Provided data:
───
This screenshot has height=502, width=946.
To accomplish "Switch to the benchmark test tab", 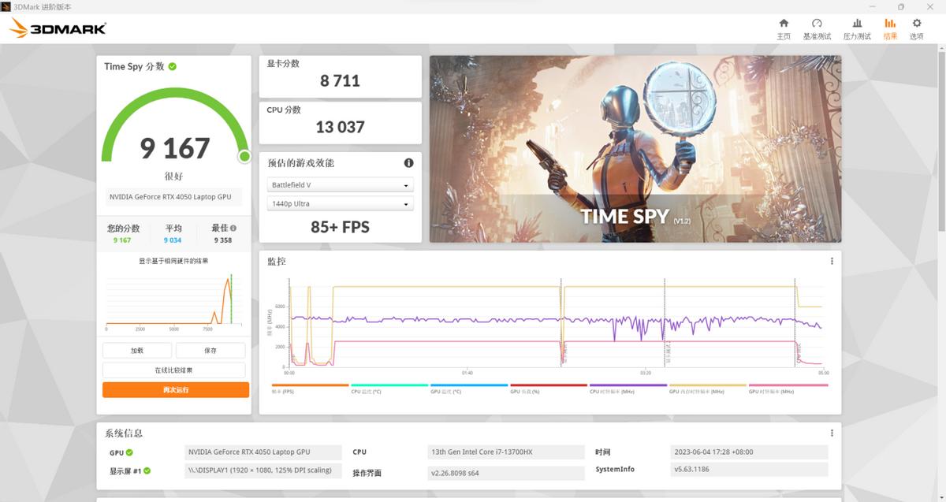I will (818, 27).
───
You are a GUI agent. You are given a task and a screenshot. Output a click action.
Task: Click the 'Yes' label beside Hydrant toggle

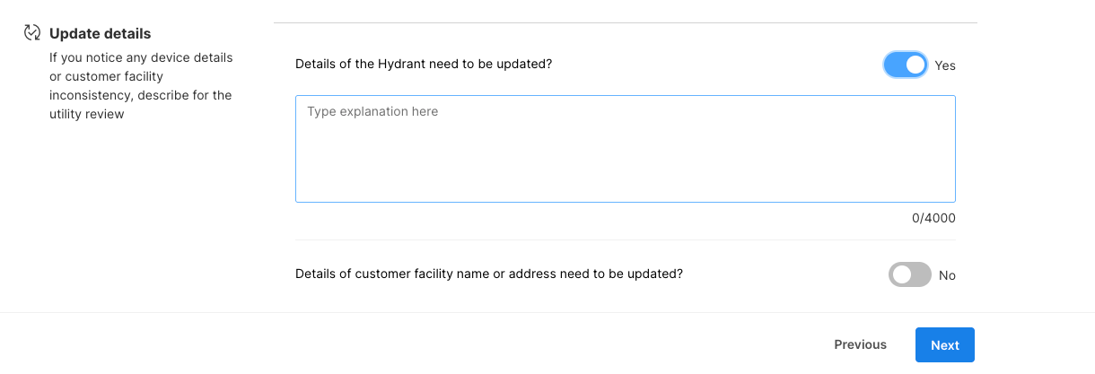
───
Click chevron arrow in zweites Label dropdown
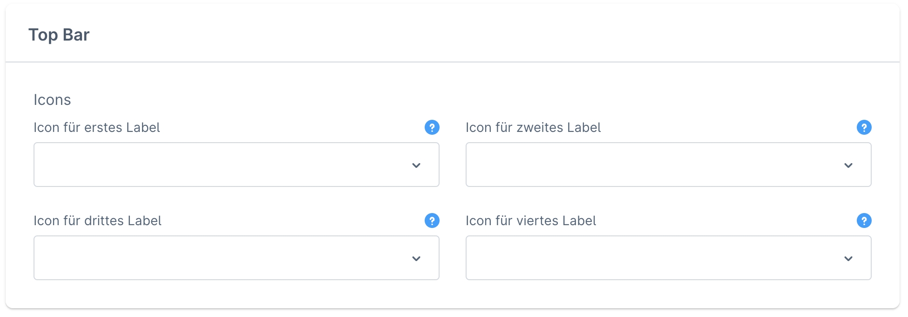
───
Work required: How many lines of the entries include the string "screenshot"? Answer with a number and no other words.

Written answer: 2